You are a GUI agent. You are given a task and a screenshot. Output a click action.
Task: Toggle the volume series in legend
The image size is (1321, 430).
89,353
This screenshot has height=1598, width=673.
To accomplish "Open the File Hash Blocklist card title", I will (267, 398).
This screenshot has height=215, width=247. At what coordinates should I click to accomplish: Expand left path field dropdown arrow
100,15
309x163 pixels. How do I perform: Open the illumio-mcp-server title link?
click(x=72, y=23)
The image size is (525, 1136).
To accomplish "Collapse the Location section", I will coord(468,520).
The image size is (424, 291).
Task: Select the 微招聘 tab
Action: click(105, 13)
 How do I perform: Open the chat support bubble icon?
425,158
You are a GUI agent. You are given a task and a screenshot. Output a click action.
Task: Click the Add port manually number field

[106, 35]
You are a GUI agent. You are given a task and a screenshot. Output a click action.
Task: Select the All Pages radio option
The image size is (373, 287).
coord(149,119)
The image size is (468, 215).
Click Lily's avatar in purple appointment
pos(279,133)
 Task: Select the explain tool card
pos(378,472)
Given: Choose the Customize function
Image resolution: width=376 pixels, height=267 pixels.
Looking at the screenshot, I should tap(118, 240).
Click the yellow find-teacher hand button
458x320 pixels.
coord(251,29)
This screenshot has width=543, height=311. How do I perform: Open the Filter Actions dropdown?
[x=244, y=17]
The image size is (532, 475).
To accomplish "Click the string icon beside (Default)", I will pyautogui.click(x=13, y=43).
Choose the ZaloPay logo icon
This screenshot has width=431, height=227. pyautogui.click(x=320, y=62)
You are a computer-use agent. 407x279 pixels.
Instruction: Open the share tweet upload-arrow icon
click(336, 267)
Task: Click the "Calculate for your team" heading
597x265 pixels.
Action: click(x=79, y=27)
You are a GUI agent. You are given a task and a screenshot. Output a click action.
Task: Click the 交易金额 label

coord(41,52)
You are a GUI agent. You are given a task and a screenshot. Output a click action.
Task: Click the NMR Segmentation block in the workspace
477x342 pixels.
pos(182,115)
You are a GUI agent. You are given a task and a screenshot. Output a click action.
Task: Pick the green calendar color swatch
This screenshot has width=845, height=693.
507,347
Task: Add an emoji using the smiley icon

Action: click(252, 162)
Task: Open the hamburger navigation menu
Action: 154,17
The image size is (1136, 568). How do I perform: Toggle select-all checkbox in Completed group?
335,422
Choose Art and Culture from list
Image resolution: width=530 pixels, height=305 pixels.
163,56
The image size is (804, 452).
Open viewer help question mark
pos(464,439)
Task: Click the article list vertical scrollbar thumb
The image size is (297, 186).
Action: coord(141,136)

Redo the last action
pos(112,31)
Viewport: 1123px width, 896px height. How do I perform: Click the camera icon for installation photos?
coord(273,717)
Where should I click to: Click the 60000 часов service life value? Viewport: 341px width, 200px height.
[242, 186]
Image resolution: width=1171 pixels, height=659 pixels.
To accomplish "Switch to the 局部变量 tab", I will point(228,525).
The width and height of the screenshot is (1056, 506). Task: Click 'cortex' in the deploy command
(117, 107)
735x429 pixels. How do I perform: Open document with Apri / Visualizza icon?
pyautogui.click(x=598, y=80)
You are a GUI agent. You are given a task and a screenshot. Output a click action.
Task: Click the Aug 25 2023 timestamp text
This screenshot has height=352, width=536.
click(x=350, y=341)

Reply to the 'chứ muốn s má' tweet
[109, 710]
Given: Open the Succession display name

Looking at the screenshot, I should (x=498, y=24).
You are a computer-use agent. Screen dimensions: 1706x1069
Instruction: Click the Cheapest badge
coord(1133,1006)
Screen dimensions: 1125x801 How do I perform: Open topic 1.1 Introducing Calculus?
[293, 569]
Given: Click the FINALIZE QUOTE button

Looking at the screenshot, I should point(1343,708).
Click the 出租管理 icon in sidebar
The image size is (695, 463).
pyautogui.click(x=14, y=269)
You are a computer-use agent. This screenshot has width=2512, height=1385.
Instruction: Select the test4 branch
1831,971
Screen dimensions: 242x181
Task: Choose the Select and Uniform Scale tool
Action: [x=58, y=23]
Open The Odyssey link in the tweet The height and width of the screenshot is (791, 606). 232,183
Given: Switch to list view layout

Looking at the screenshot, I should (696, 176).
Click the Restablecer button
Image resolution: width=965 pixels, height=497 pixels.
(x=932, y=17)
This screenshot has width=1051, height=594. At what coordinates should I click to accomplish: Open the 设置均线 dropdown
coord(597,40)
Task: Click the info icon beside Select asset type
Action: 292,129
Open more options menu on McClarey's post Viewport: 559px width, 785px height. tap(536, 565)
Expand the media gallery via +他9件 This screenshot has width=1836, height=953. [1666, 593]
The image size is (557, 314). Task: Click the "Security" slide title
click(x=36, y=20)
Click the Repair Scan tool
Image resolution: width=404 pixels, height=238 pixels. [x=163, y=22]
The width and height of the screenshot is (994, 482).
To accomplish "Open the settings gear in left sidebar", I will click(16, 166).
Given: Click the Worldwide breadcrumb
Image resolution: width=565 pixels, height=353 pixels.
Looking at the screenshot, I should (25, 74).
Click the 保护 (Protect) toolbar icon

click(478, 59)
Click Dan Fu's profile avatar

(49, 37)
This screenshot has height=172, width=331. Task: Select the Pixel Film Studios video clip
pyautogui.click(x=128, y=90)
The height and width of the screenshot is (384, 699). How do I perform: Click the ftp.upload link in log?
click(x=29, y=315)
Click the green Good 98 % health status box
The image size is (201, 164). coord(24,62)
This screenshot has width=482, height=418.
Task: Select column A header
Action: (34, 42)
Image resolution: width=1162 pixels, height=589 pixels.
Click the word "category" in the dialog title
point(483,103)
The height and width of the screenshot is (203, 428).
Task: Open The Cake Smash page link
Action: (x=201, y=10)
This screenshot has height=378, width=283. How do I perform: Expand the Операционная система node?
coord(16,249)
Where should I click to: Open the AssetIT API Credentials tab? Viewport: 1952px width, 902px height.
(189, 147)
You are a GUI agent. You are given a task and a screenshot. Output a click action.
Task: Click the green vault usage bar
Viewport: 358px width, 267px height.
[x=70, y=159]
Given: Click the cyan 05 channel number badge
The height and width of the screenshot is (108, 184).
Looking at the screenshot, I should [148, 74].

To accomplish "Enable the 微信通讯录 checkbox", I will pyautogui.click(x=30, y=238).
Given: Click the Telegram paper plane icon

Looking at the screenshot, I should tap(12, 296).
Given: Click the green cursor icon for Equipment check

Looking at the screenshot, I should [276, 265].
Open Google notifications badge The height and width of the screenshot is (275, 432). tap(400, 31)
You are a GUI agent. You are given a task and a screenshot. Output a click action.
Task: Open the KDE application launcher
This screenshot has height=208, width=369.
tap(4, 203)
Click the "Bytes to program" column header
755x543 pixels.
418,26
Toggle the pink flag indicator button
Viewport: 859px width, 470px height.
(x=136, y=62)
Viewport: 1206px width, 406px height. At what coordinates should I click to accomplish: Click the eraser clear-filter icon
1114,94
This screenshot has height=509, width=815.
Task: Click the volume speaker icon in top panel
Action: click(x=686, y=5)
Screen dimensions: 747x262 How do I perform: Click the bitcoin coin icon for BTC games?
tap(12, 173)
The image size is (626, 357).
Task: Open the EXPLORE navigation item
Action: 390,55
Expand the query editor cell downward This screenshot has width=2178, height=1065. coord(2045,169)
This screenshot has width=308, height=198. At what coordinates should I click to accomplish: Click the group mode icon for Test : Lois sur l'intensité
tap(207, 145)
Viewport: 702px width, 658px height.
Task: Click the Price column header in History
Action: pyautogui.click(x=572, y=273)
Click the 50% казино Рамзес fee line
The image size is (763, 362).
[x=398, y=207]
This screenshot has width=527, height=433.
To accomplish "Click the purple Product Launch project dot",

§

[Task objective]: Please copy the rows above word for word, starting with the line that contains "The image size is (525, 1136)." and ending after the line that contains "pos(378,472)".

[Final answer]:
The image size is (525, 1136).
To accomplish "Collapse the Location section", I will coord(468,520).
The image size is (424, 291).
Task: Select the 微招聘 tab
Action: click(105, 13)
 How do I perform: Open the chat support bubble icon?
425,158
You are a GUI agent. You are given a task and a screenshot. Output a click action.
Task: Click the Add port manually number field

[106, 35]
You are a GUI agent. You are given a task and a screenshot. Output a click action.
Task: Select the All Pages radio option
The image size is (373, 287).
coord(149,119)
The image size is (468, 215).
Click Lily's avatar in purple appointment
pos(279,133)
 Task: Select the explain tool card
pos(378,472)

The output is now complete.